La présidente en charge du Venezuela, Delcy Rodríguez, a déclaré lundi que son pays « n’accepte pas les ordres d’aucun facteur extérieur », défendant qu’il dispose d’un gouvernement, et a souligné qu’elle n’avait pas peur des « menaces personnelles » contre elle, dont elle a déclaré avoir pris conscience lors de sa prestation de serment.
« Le peuple du Venezuela n’accepte les ordres d’aucun facteur extérieur, le peuple du Venezuela a un gouvernement et ce gouvernement obéit au peuple », a-t-il ajouté. » a déclaré Rodríguez en répondant aux déclarations du secrétaire au Trésor des États-Unis, Scott Bessent, qu’il n’a pas précisées, mais qu’il a qualifiées de « peu pertinentes » et « offensantes ».
Le président en charge s’est exprimé lors d’une réunion avec des représentants d’entreprises du secteur pétrolier, dont l’espagnol Repsol, l’américain Chevron et le britannique Shell, pour débattre de la réforme de la loi sur les hydrocarbures avec laquelle le gouvernement vénézuélien cherche à attirer les investissements privés et étrangers.
«Et les menaces personnelles que je reçois, je veux que vous sachiez que j’en étais déjà conscient lorsque j’ai prêté serment en tant que président par intérim et pris mes fonctions.

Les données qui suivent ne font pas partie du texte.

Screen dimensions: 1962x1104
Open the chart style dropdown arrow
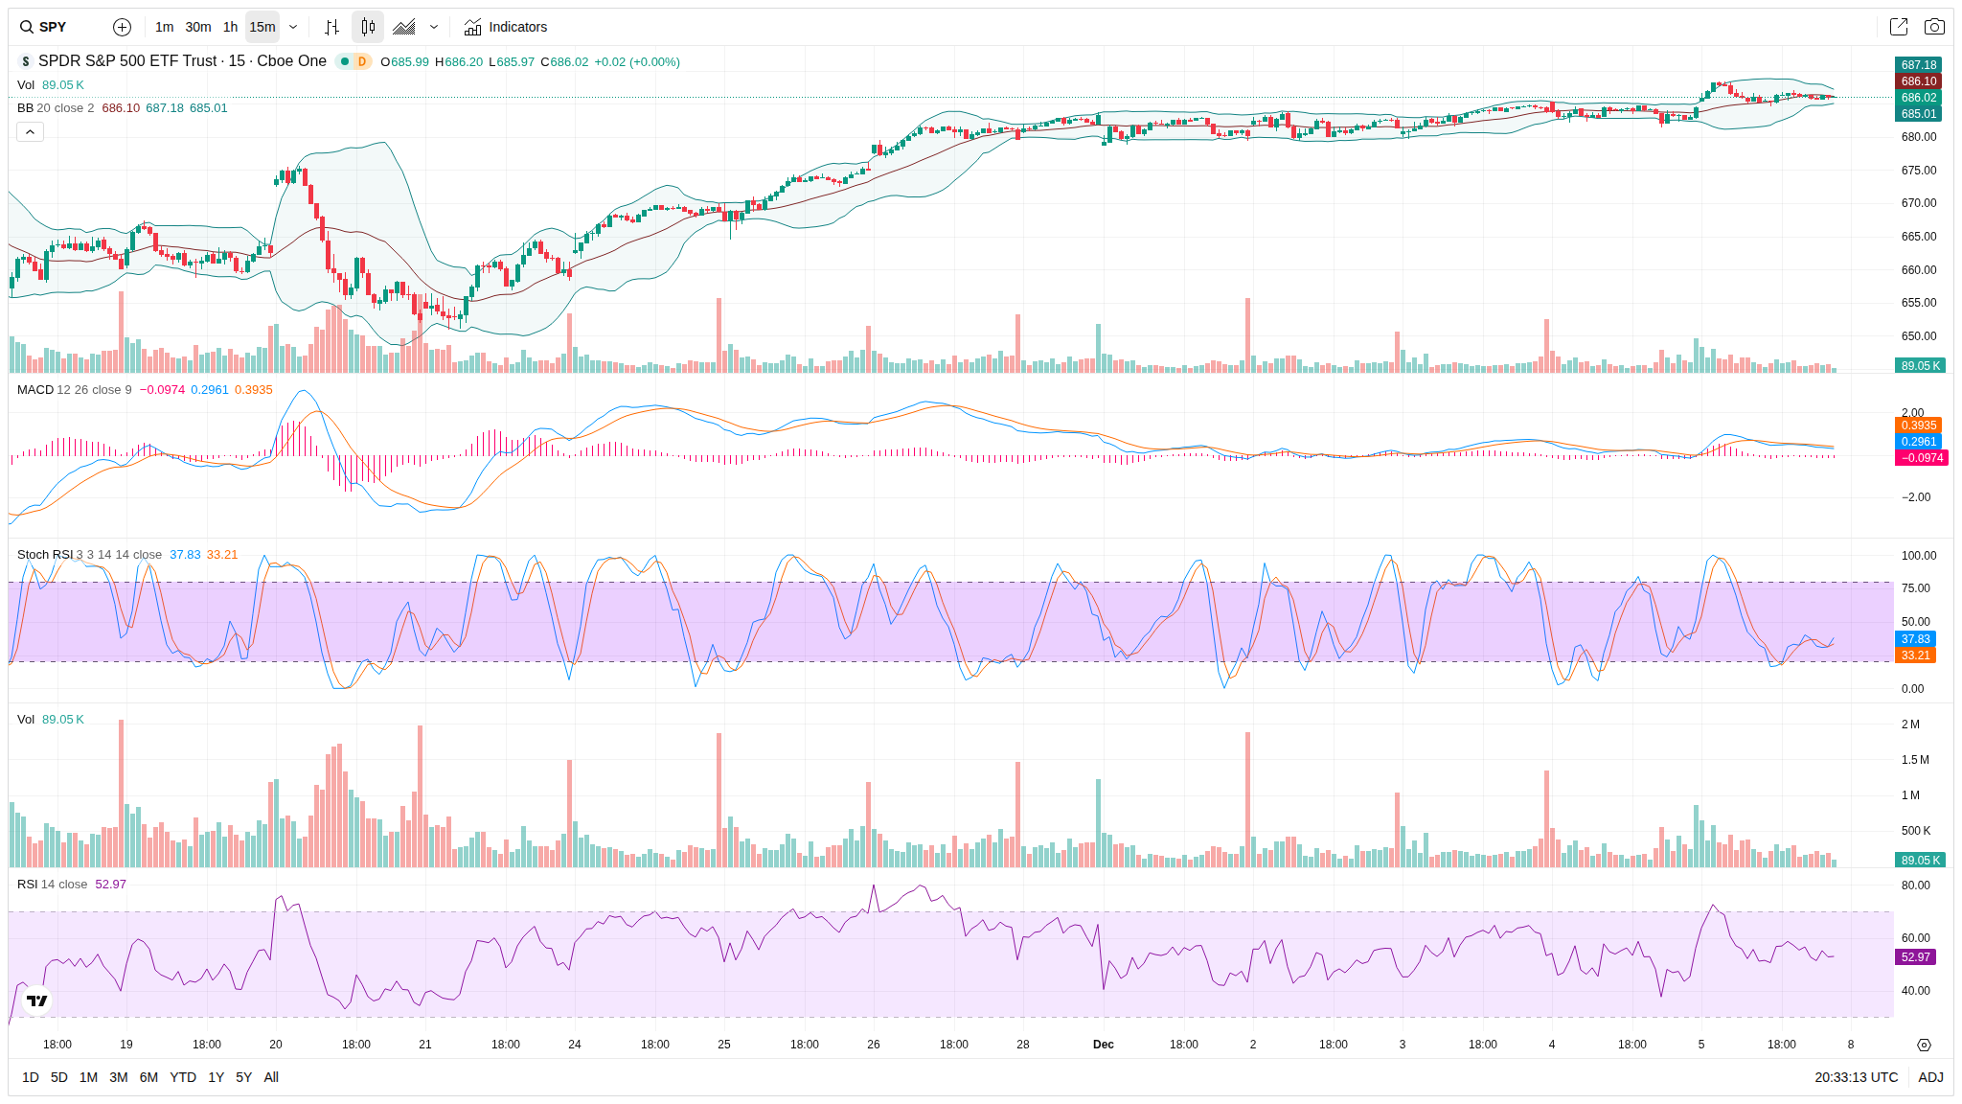pyautogui.click(x=434, y=27)
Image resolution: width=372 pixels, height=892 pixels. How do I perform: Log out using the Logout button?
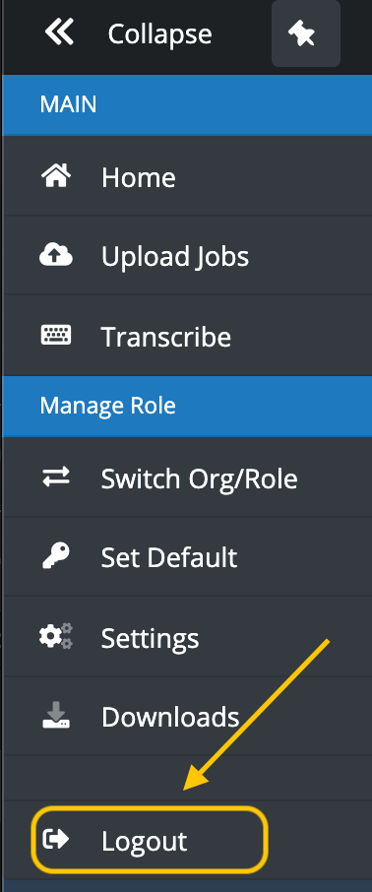(x=150, y=840)
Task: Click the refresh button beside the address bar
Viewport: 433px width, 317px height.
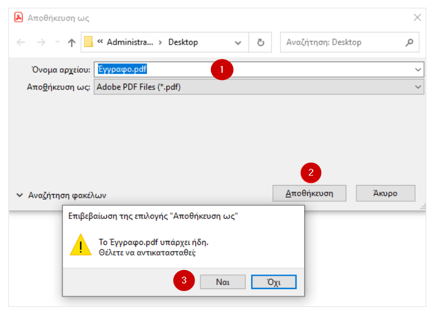Action: (260, 42)
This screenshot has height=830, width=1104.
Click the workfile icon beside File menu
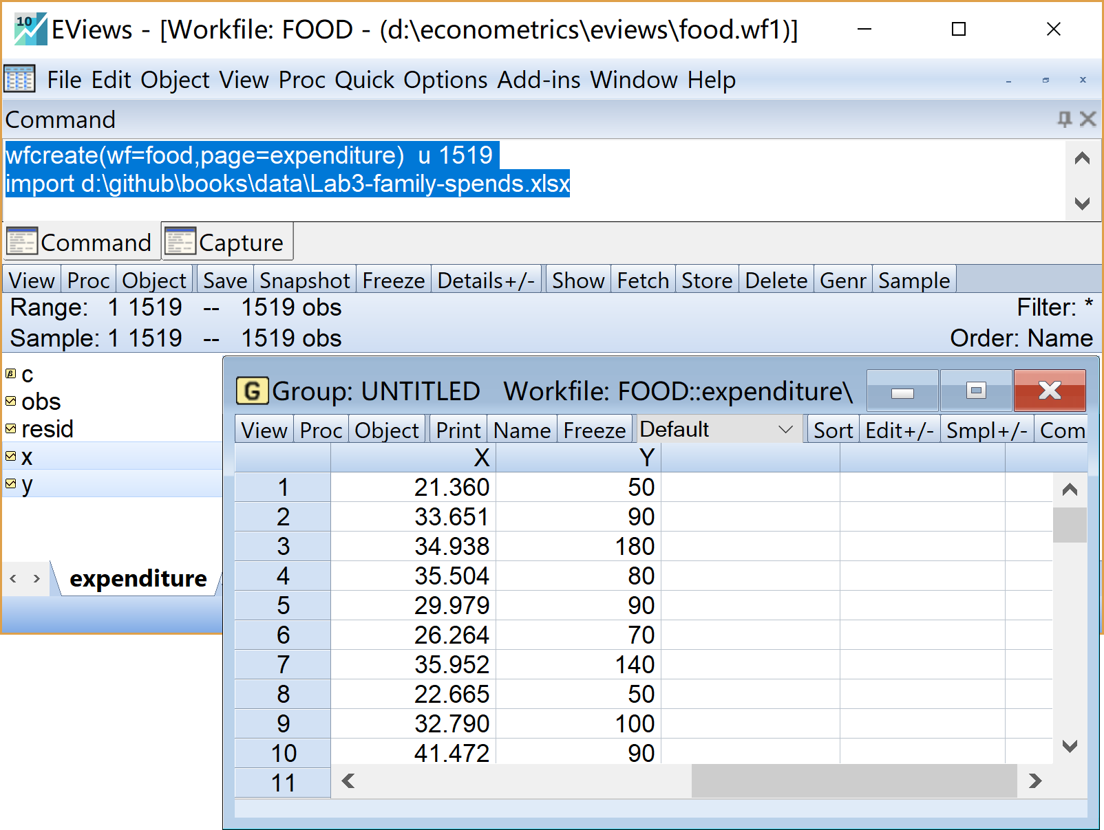tap(19, 79)
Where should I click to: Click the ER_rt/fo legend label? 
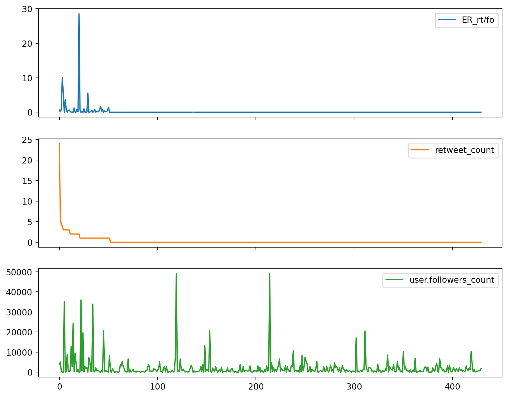point(477,20)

Nous n’avons pas peur, et nous n’avons pas peur des relations avec les États-Unis, mais elles doivent être respectueuses, respect de la légalité internationale, minimum de respect humain », a-t-il ajouté lors de son intervention, diffusée sur la chaîne nationale Venezolana de Televisión (VTV).
Dimanche, lors d’un événement avec les travailleurs du pétrole dans la ville de Puerto La Cruz (nord-ouest), la leader chaviste a défendu le dialogue proposé par son gouvernement comme moyen de résoudre les « divergences » et les « conflits internes », et a rejeté les « ordres » qui, selon elle, venaient de Washington sur les hommes politiques de son pays.

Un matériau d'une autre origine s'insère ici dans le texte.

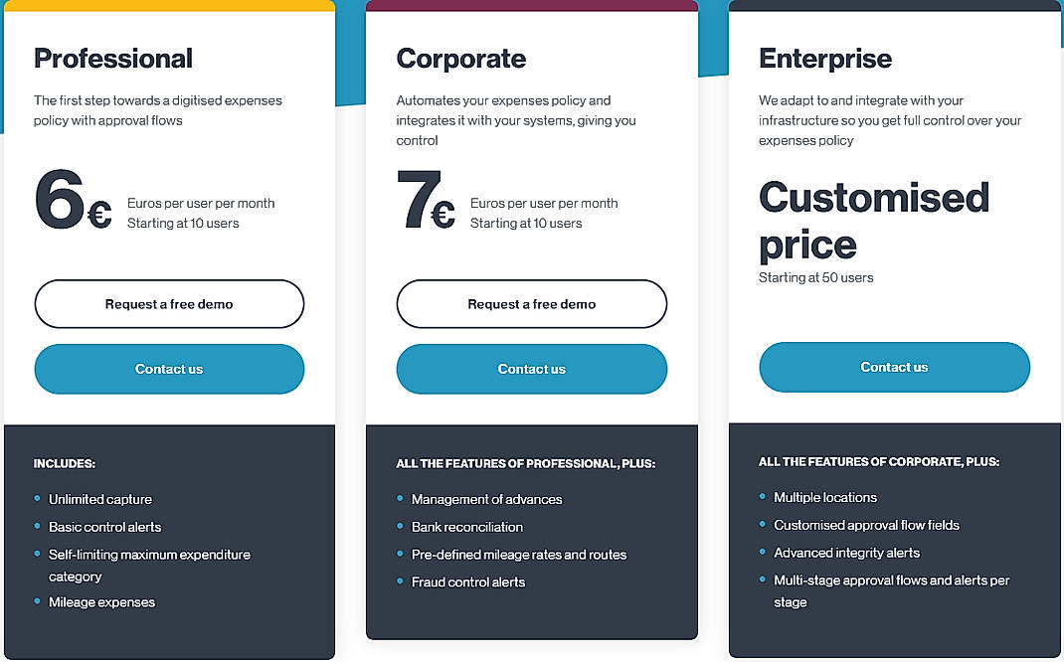Select the Basic control alerts feature item
Viewport: 1064px width, 662px height.
tap(103, 527)
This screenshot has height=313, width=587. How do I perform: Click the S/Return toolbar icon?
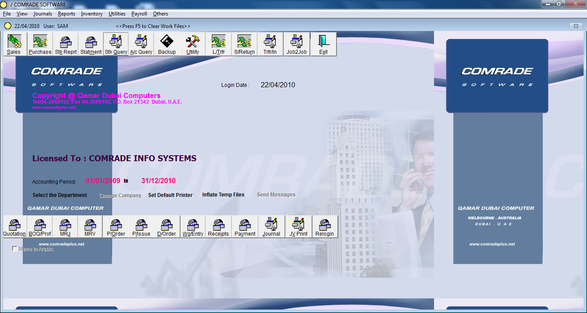tap(244, 43)

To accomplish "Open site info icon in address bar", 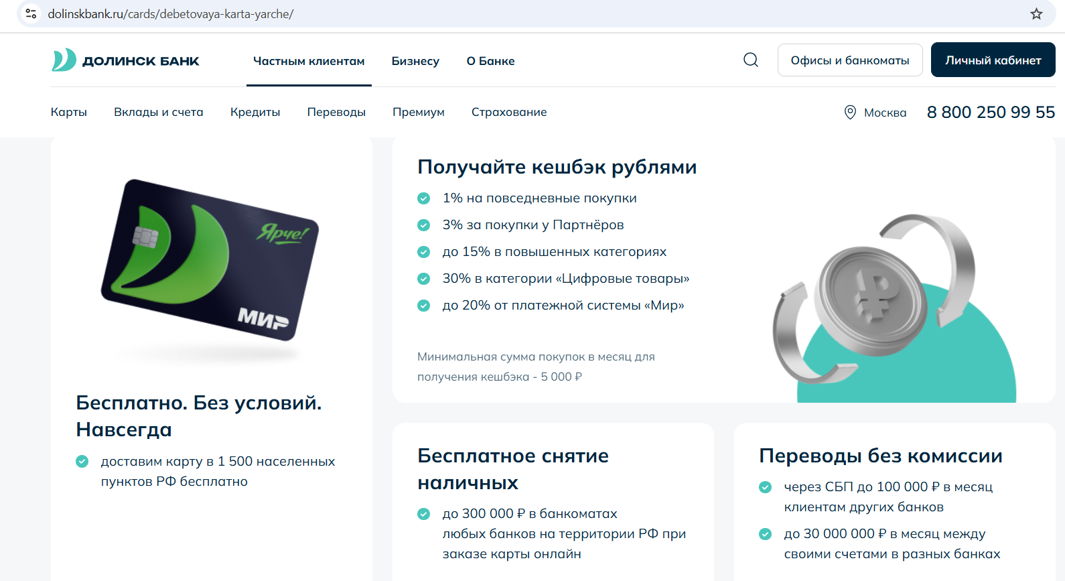I will pos(31,14).
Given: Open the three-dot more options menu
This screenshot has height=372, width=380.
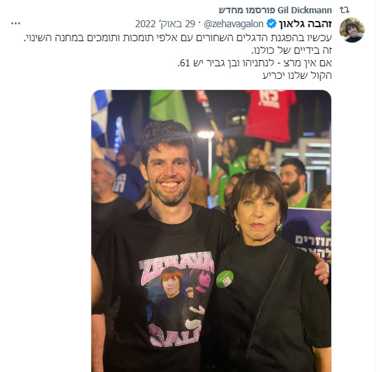Looking at the screenshot, I should pyautogui.click(x=16, y=24).
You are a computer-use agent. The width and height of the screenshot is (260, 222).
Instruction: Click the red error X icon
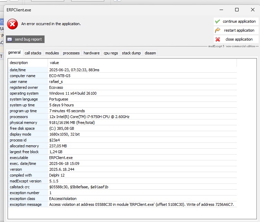click(x=12, y=24)
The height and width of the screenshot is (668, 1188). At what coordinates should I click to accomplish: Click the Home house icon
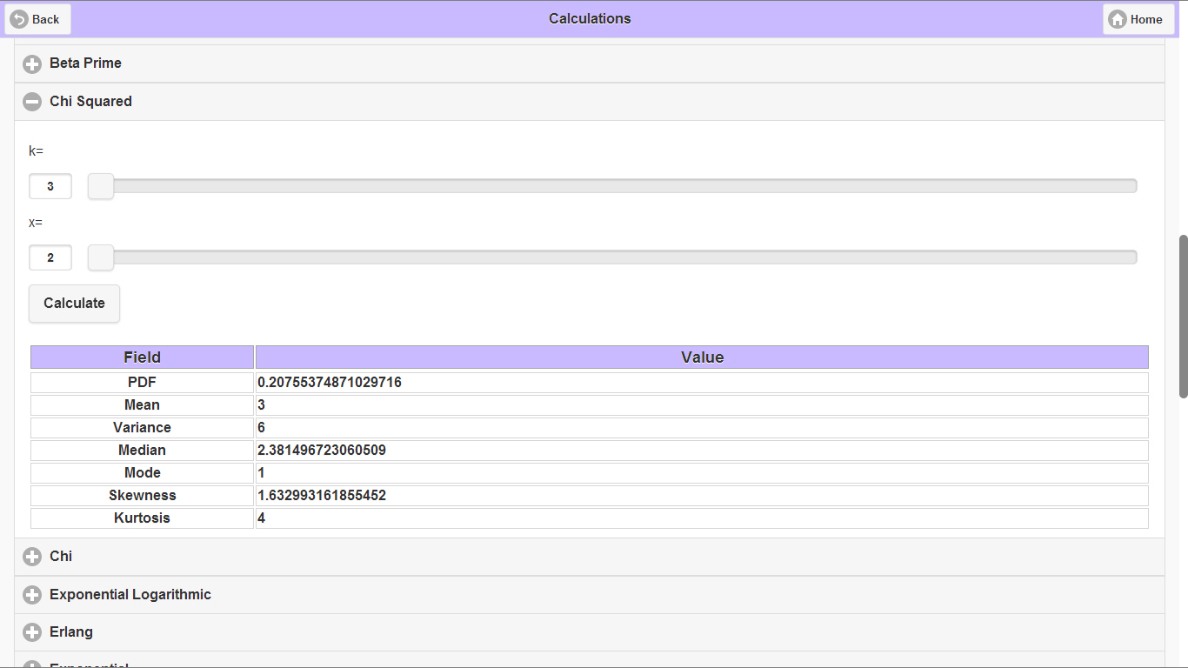(1118, 19)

«C’est pourquoi il est important d’ouvrir des espaces de divergence démocratique, mais que ce soit de la politique avec un P majuscule et un V pour le Venezuela. Assez des ordres de Washington envers les politiciens du Venezuela, que la politique vénézuélienne soit celle qui résoudra nos divergences et nos conflits internes », a-t-il déclaré lors de l’émission de VTV.
Rodríguez a prêté serment en tant que président par intérim du Venezuela sur ordre de la Cour suprême de justice (TSJ) le 5 janvier, deux jours après que les États-Unis ont capturé le président Nicolás Maduro et son épouse, Cilia Flores, lors d’une opération sur le territoire vénézuélien.
Le lendemain de l’attaque militaire, le président des États-Unis, Donald Trump, a déclaré qu’il gouvernerait le Venezuela jusqu’à ce qu’il y ait une transition « sûre » et a averti Rodríguez, dans une interview au magazine The Atlantic, que s’il « ne faisait pas ce qui est juste », il pourrait « payer un prix » probablement « plus élevé que celui de Maduro ».
Cependant, dix jours plus tard et après avoir eu une conversation téléphonique avec Rodríguez, le président l’a décrite comme une personne « fantastique » avec laquelle il affirme avoir « très bien travaillé ».